Vivek Nemana is a graduate student in economics at New York University and works for DRI.

Jeff Gettleman has an unnerving piece in the New York Times on the inability of UN peacekeeping forces to protect civilians in the Democratic Republic of Congo. In one particularly gruesome consequence last July, rebels gang-raped 242 people (including a one month-old baby and a 110 year-old woman, according to the Guardian) in the village of Luvungi, just 11 miles from where dozens of peacekeepers were stationed. Gettleman writes:

Despite more than 10 years of experience and billions of dollars, the peacekeeping force still seems to be failing at its most elemental task: protecting civilians…many critics contend that nowhere else in the world has the United Nations invested so much and accomplished so little.

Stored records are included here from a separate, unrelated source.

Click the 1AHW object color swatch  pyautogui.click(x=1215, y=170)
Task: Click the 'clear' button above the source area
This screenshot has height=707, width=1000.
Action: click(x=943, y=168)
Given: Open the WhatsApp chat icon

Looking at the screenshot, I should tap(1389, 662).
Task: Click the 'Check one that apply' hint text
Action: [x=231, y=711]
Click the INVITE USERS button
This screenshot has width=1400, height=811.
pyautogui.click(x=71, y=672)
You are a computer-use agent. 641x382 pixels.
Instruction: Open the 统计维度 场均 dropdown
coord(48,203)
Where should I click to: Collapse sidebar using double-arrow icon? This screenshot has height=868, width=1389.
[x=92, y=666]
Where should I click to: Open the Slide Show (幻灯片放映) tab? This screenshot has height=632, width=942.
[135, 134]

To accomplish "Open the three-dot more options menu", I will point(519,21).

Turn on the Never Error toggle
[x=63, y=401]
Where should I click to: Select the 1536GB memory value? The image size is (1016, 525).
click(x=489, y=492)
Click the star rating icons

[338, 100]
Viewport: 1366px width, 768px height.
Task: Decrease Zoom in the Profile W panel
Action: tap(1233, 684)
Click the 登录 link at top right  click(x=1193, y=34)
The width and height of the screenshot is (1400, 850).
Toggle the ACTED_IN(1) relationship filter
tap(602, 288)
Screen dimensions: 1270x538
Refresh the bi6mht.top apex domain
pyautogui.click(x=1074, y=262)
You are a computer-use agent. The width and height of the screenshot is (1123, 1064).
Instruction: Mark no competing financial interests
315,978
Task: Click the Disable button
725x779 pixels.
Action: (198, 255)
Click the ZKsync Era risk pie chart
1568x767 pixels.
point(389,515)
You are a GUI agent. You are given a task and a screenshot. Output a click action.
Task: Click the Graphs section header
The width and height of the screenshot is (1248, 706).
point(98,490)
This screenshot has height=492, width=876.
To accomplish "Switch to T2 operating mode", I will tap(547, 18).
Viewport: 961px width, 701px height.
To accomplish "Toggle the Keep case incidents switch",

On the other hand, David Bosco at Foreign Policy chalks it up to problems of perception:

part of peacekeeping's image problem is that it's asked to handle some of the world's worst conflicts and then given very little credit for moving situations from awful to merely bad.

And Jason Stearns writes in the CS Monitor that while the peacekeeping force may have been negligent, the main problem is corruption within the Congolese army:

So long as ... impunity within the army reigns, these kinds of abuses will continue to happen. Just look at all of officers recommended for sanctions in UN Group of Experts reports and various human rights documents. Almost none have been arrested.

These explanations gloss over a simple necessity that MONUSCO, and many previous failed PKOs and aid efforts, fundamentally lacked: a reliable system of communication. Despite $1.35 billion a year and 18,000 peacekeepers, correspondence between Congolese civilians, peacekeeping troops, and UN officials remains deficient. As Shakespeare could have told the UN, failures in communication between the parts lead to easily-preventable blunders which lead to tragedy.

For instance, Gettleman reports that because “there is no cellphone service in the area or electricity, it is not always simple to know when there is an attack. The United Nations…is now trying to install solar-powered high-frequency radios in some villages.”

Could someone please explain why, if there was no cellphone service or electricity, and peacekeepers had been operating in remote areas like Luvungi for 10 years, these radios weren’t installed before the UN embarrassed itself a little earlier?

But that’s not all. Marcel Stoessel, Oxfam’s country director in DRC, told Voice of America that many of the peacekeepers do not speak French, and do not have interpreters. That means that villagers often can’t inform peacekeepers about major threats or problems.

The Guardian wrote that MONUSCO insists it didn’t know about the attacks for more than a week, adding, “Two UN officials in Kinshasa told the Associated Press they heard it from media reports, even though the UN’s small civil affairs office in Walikale is charged with protecting civilians.”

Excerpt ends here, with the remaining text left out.